THE TASK:
Using the records below, output the stretch that opens with the line containing "Task: Click the 7°E longitude label" and closes with the line containing "Select Candidate 3's 41% fourth-rank cell", exactly and including both lines, with nothing more.

-------- INPUT MATERIAL

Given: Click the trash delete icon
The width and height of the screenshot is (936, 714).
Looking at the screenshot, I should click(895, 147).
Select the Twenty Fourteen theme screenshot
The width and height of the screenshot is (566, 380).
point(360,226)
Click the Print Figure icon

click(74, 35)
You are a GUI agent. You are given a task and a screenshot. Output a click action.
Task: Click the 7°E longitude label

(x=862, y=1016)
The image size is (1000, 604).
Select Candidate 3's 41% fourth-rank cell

----------------
-------- INPUT MATERIAL

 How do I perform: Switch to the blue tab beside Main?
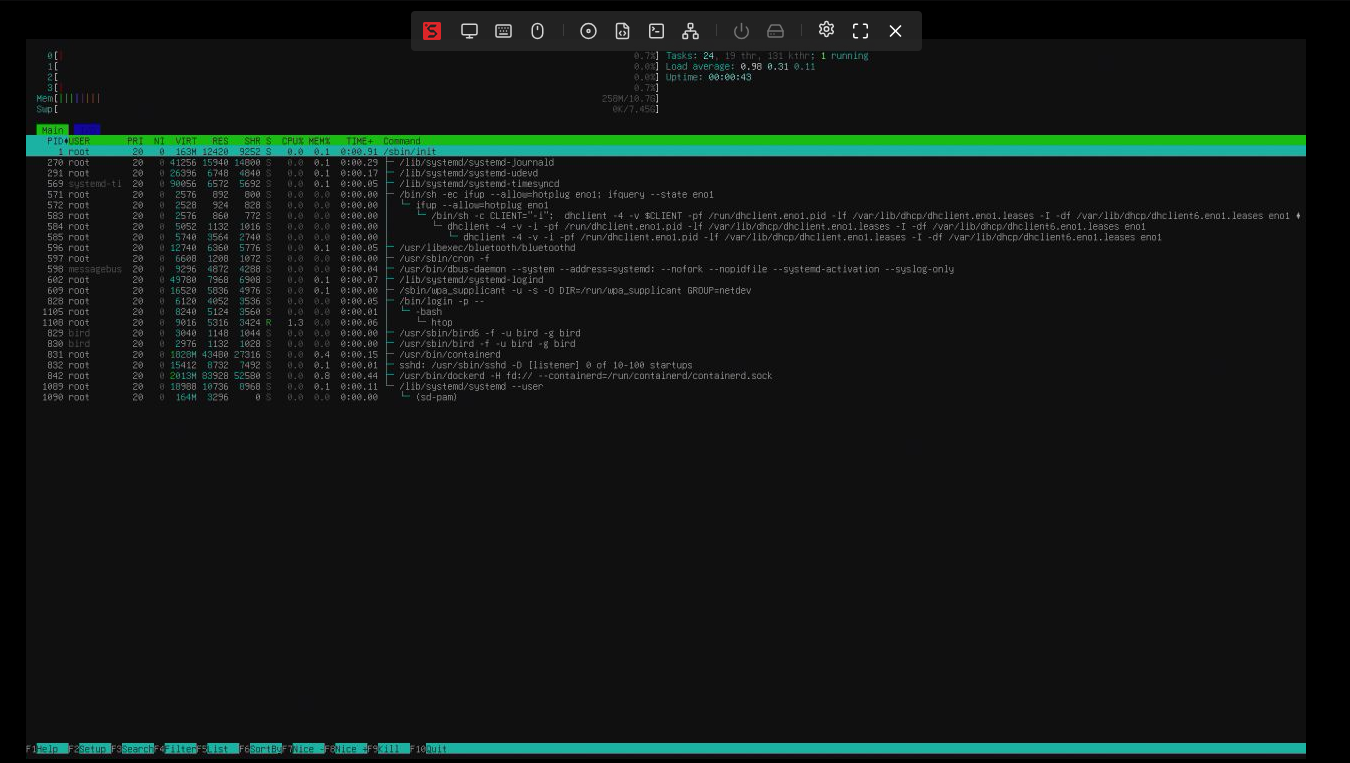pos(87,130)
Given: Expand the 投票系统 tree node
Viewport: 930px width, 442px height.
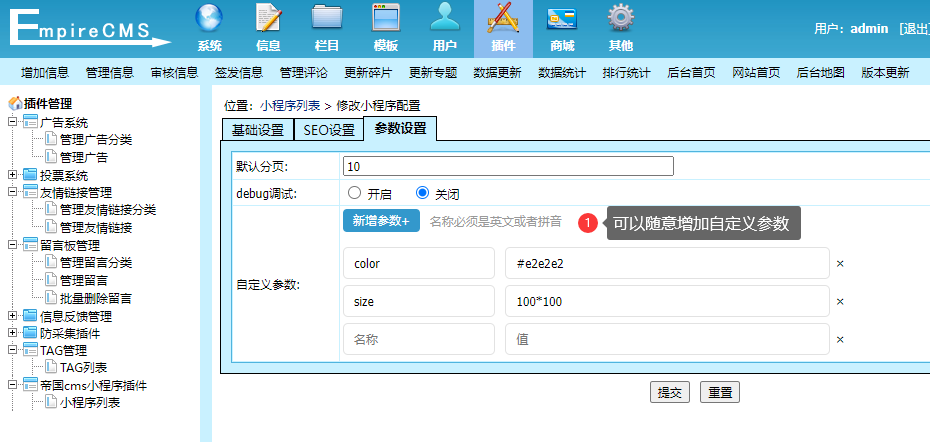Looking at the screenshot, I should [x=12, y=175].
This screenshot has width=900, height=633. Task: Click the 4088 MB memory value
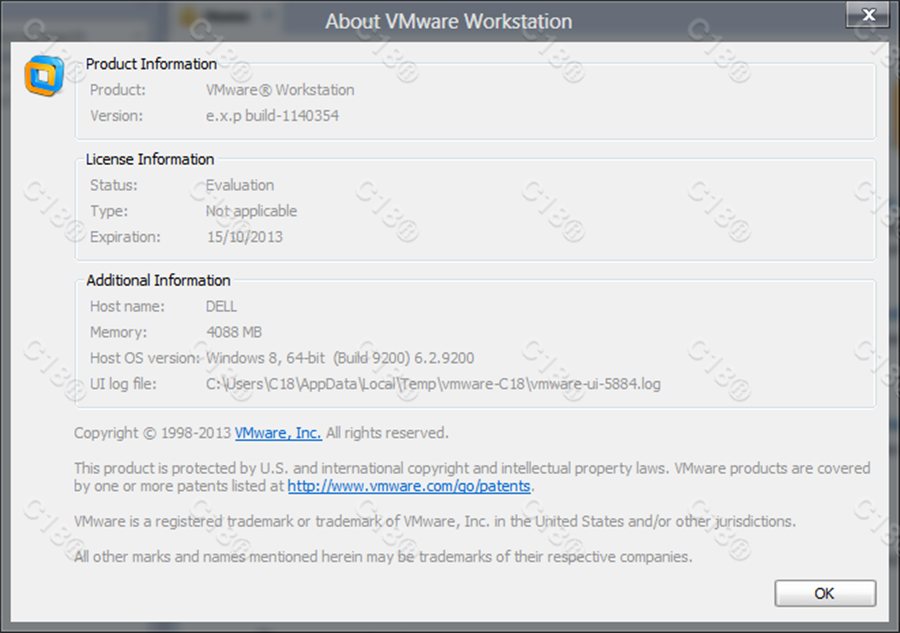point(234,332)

----------------

RESPONSE AREA:
Task: Click the 7°E longitude label

(x=862, y=1016)
The image size is (1000, 604).
Select Candidate 3's 41% fourth-rank cell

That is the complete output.